_TEXT PASSAGE_
+-------+
Ed_Lee_and_Willie_Brown_phto-Dale-Cruse
Ed Lee and Willie Brown, Photo: Dale Cruse

But never, ever do you abuse your power for personal gain.
The reasons are twofold.
One, it’s wrong.
And two, you’re going to get caught.

Willie Brown in his now-defunct San Francisco Chronicle column “Willie’s World, “after the arrest of protégé and former Department of Public Works boss Mohammed Nuru


In September 2014, after City Administrator Naomi Kelly unceremoniously fired director of Animal Care and Control Rebecca Katz for “not being a team player,” I wrote a column called “It’s still Willie Brown’s town: Personal politics run amuck at City Hall.” I interviewed numerous San Francisco employees who had nothing bad to say about Katz, and nothing good to say about Kelly, or about her husband, San Francisco Public Utilities Commission general manager Harlan Kelly Jr. 

“Naomi Kelly is a ‘Willie Girl,’ and that’s how she got the job,” one said. Another insider, who worked more than 20 years at City Hall and continues a “strong relationship with government,” had even harsher words: “Kelly was a Willie Brown ornament … and we who worked in city government were skeptical of her credentials. …” Over and over during interviews with current and former city employees, the role of San Francisco’s flamboyant former mayor Willie Brown in elevating the Kellys to prestigious positions they didn’t deserve came up. In fact, Amy Brown, who was deputy city administrator (March 2008 through January 2011) and who served as interim city administrator (January 2011 through January 2012), prior to the late Mayor Ed Lee’s appointment of Naomi Kelley, was infinitely more qualified (she went on to serve in the same role for the City of Campbell).

Willie Brown has aided in the ascension of many politicians, including every mayor since him. Take for example current California Governor Gavin Newsom. A handsome businessman and friend of the powerful Getty family, Brown plucked Newsom from obscurity, appointing him to San Francisco’s Parking and Traffic Commission and later to District 2 supervisor. It was all part of Brown’s master plan to sculpt a compliant mayoral successor (more on that later). With the elevation of each protégé, Brown keeps his finger in the political pot. The marriage of Harlan and Naomi Kelly, which Brown officiated, was one of the biggest feathers in his fedora, but it came amid rumors that Harlan was “a player” not ready to settle down. Melanie Lok of Mlok Consulting, who received a subpoena from the FBI (along with Harlan Kelly, his most recent gal pal SFPUC Assistant General Manager Juliet Ellis, and wife Naomi Kelly’s city administrator department) is said to be a former girlfriend. Lok’s firm received a multimillion-dollar contract with the SFPUC before Kelly was in charge, but he amended the deal to increase the dollar amount after he took the helm.
+-------+
_ENTRIES SUPPLIED_
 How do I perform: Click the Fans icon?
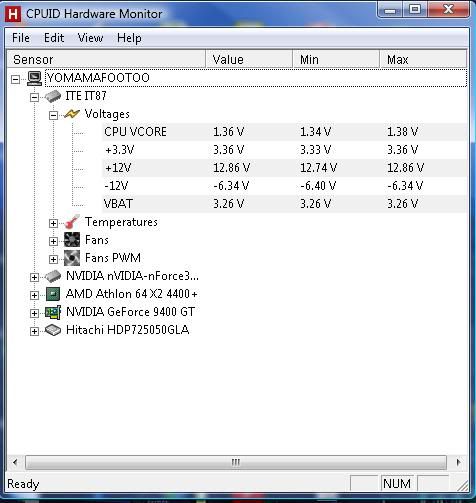point(72,240)
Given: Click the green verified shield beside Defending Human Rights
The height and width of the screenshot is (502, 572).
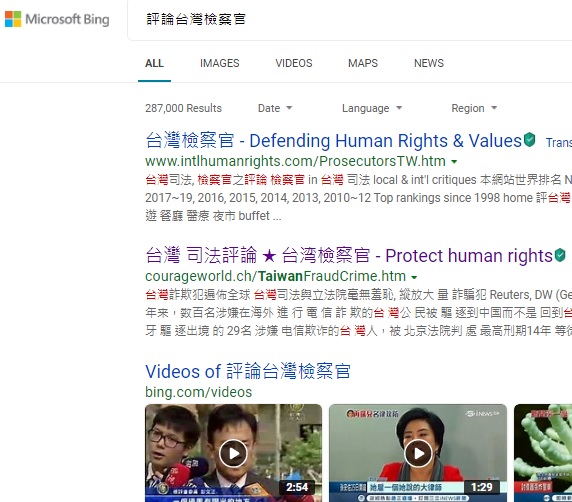Looking at the screenshot, I should 529,140.
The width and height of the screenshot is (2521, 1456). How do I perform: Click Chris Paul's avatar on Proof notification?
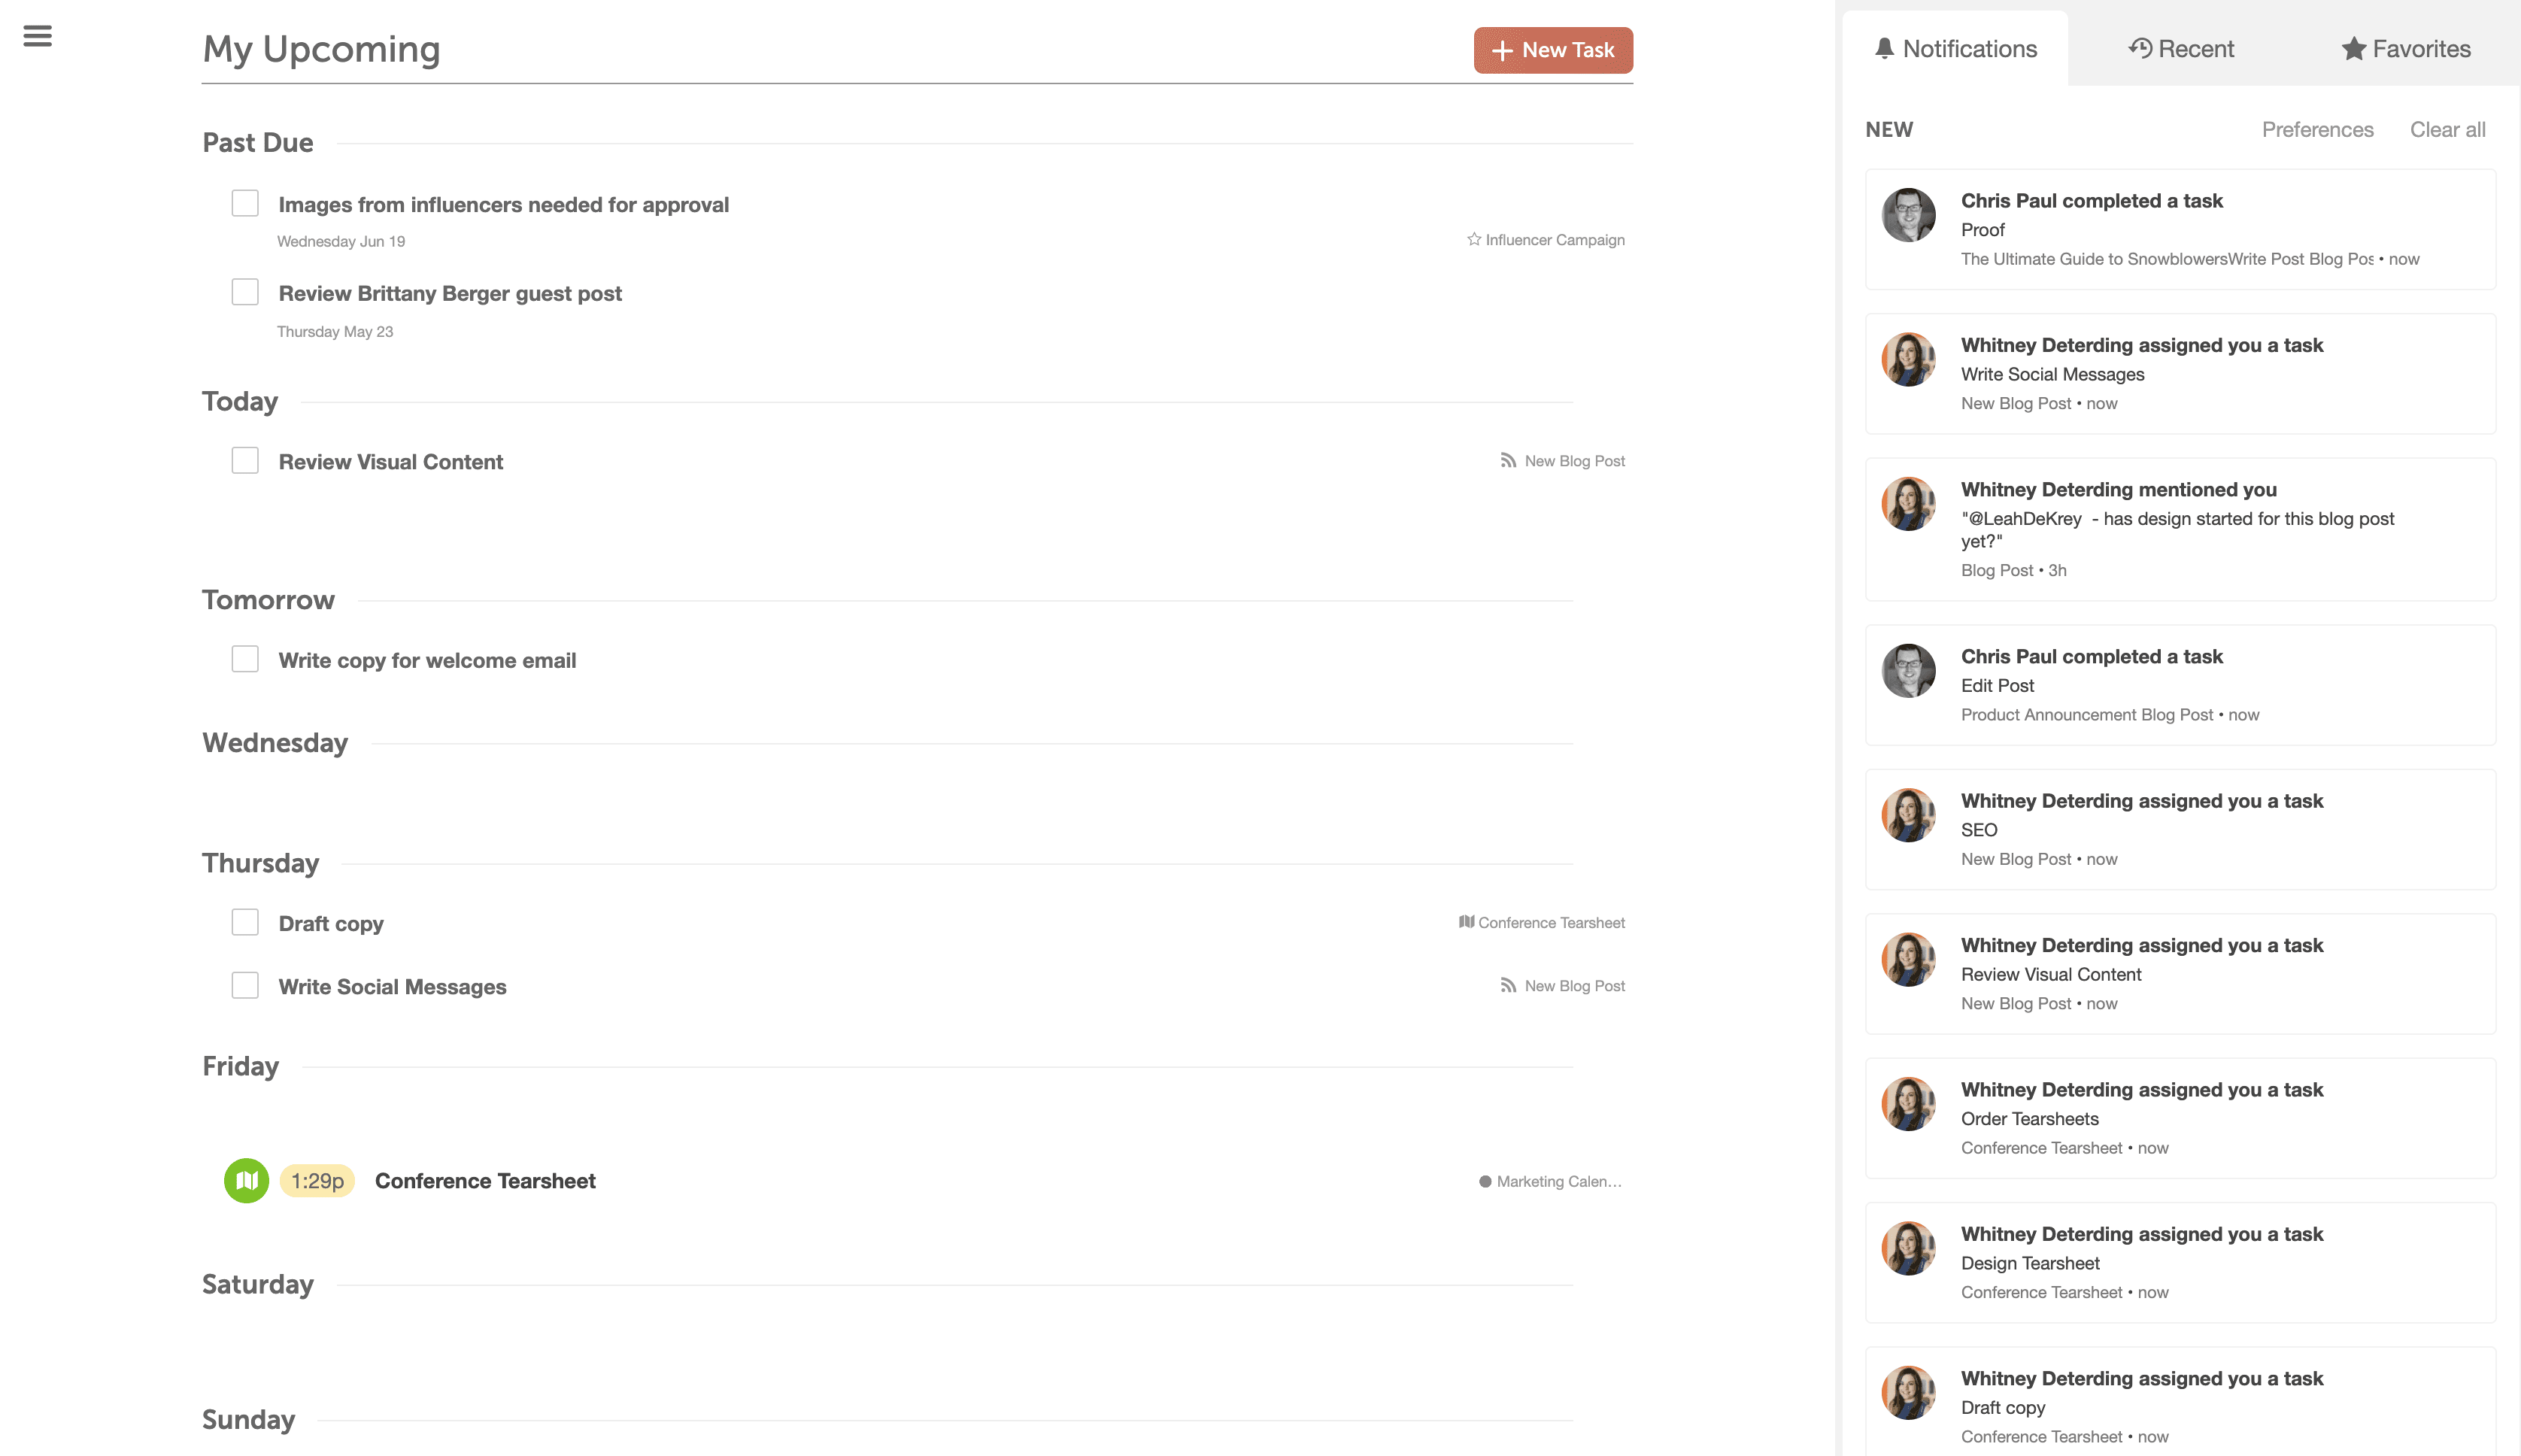point(1908,215)
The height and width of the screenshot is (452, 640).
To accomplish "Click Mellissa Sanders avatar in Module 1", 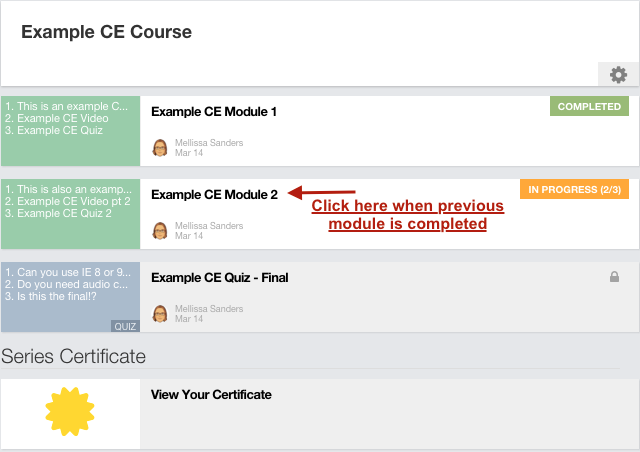I will [160, 148].
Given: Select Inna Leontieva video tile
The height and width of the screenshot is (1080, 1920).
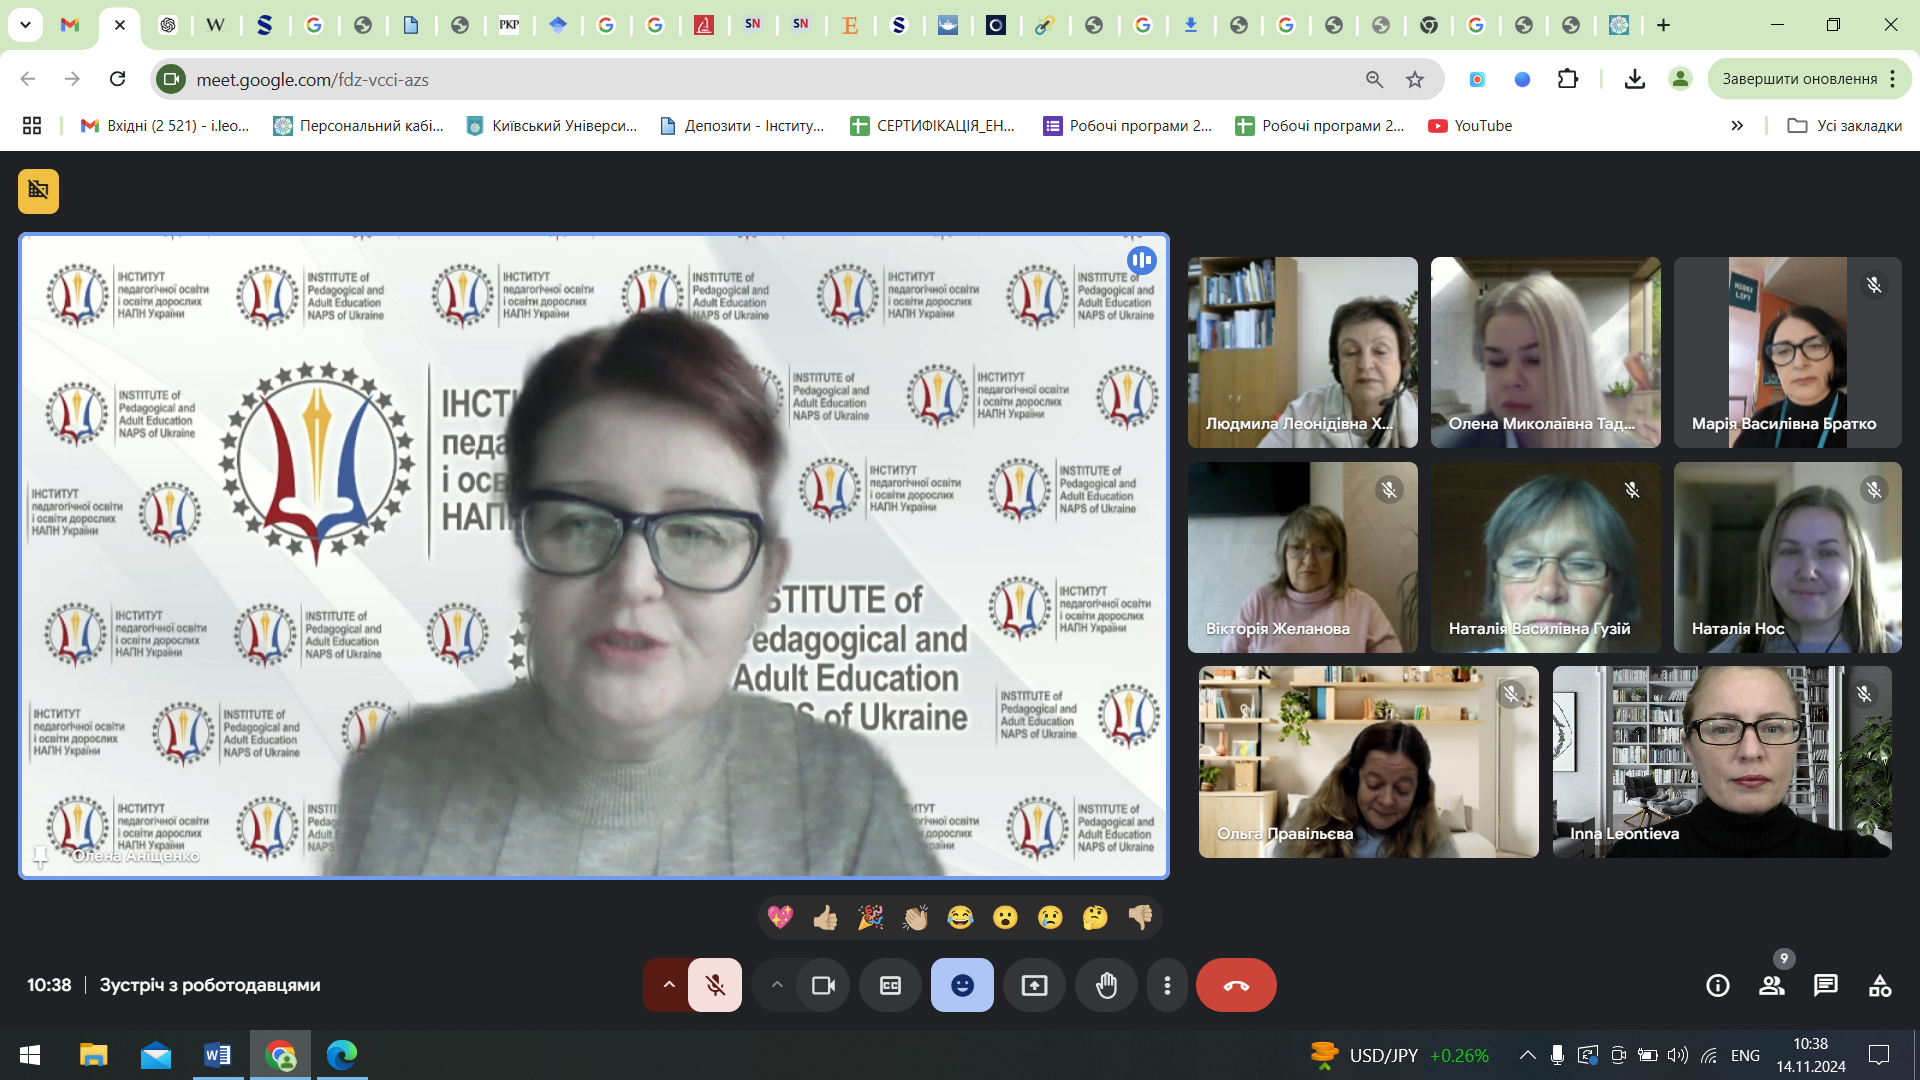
+-------+
_WORK TO DO_
1. Which recipients of an FBI subpoena does the article about Willie Brown name? List every one.
2. Could you carry the article about Willie Brown forward from its last sentence?

_RESULTS BY TASK_
1.
- Melanie Lok of Mlok Consulting
- Harlan Kelly
- Juliet Ellis, SFPUC Assistant General Manager
- Naomi Kelly's city administrator department

2.
It’s no secret that former Mayor Ed Lee owed Brown favors for elevating him from a meek bureaucrat to Room 200, so it was no surprise when Lee apparently made good on those favors by appointing the Kellys to the top jobs in the city with more than $800,000 in combined income. Lee famously referred to his fellow officials as “the city family,” a term used by Brown for decades. But as the FBI picked off Brown’s protégés one by one, the normally talkative Brown was surprisingly quiet, particularly about the Kellys, in his since-canceled San Francisco Chronicle column “Willie’s World,” where he distanced himself from city family members that he once helped up the ladder. For example, after Nuru’s arrest Brown wrote “Nuru came to Public Works after I took office,” but in reality, Brown hired Nuru in 2000 as deputy director of operations under then DPW boss Ed Lee. Still, Brown felt guilty (or nervous) enough to openly offer to help fund Nuru’s defense. 

In an April 4, 2020 interview with the Nob Hill Gazette, Brown said, “I’m being picked at now because [of ]Mohammed Nuru. He was somewhere in the trenches until Ed Lee and Gavin Newsom moved him [up the ranks],” but in the same breath admitted, “I am contributing to his criminal defense budget. I am being pilloried by all of these social media broadcasters, so to speak. ‘Why would you do that?’ ‘Why would I do what? Here’s somebody in need, who’s a friend, been a helper. Why wouldn’t I reach out to help?’” Some of Brown’s critics said he was banking on Nuru’s loyalty and buying his silence as security. Of course, Brown, who coined the phrase “The ‘e’ in e-mail stands for ‘evidence’,” has been a lot shrewder than most of his students.

As I wrote in April 2019 (“It’s time for Mayor Breed to sweep DPW boss to the curb”), Nuru was no stranger to corruption even before Brown made him a member of the city family. In 1991 he became second in command at the San Francisco League of Urban Gardeners, or SLUG. He took the reins in 1994, winning city grants totaling $7 million, which drew praise from environmental groups — and the attention of then California Assemblyman Willie Brown. In 1995, he volunteered for Brown’s successful bid to unseat San Francisco Mayor Frank Jordan, and he worked for Brown’s reelection campaign in 1999. Former SLUG workers claimed Nuru said their jobs depended on Brown’s reelection and required them to walk precincts, attend rallies, and work phones for Brown’s campaign while they were supposed to be cleaning streets.

Ghosts of Nuru’s past: Gomwalk, Newsom, Harris, Peskin

In 2004, allegations of election fraud surfaced again when Nuru and SLUG’s then Executive Director Jonathan Gomwalk were accused by street cleaners of bullying them into working for the mayoral campaign of another city family member and Brown’s chosen successor, Gavin Newsom. They said they were repeatedly told their jobs depended on Newsom being elected. Gomwalk acknowledged that SLUG had taken employees to vote by absentee ballot prior to the Dec. 9 runoff. He and Nuru also assigned them to walk precincts, knock on doors, and distribute campaign literature.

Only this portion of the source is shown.